:: DATA RECORDS

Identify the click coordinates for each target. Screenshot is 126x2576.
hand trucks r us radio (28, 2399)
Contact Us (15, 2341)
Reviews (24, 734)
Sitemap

::::

TASK TO COMPLETE —
The data above should be reproduced in full and exactly.

ANSWER BOX —
Identify the click coordinates for each target. Screenshot is 126x2576.
hand trucks r us radio (28, 2399)
Contact Us (15, 2341)
Reviews (24, 734)
Sitemap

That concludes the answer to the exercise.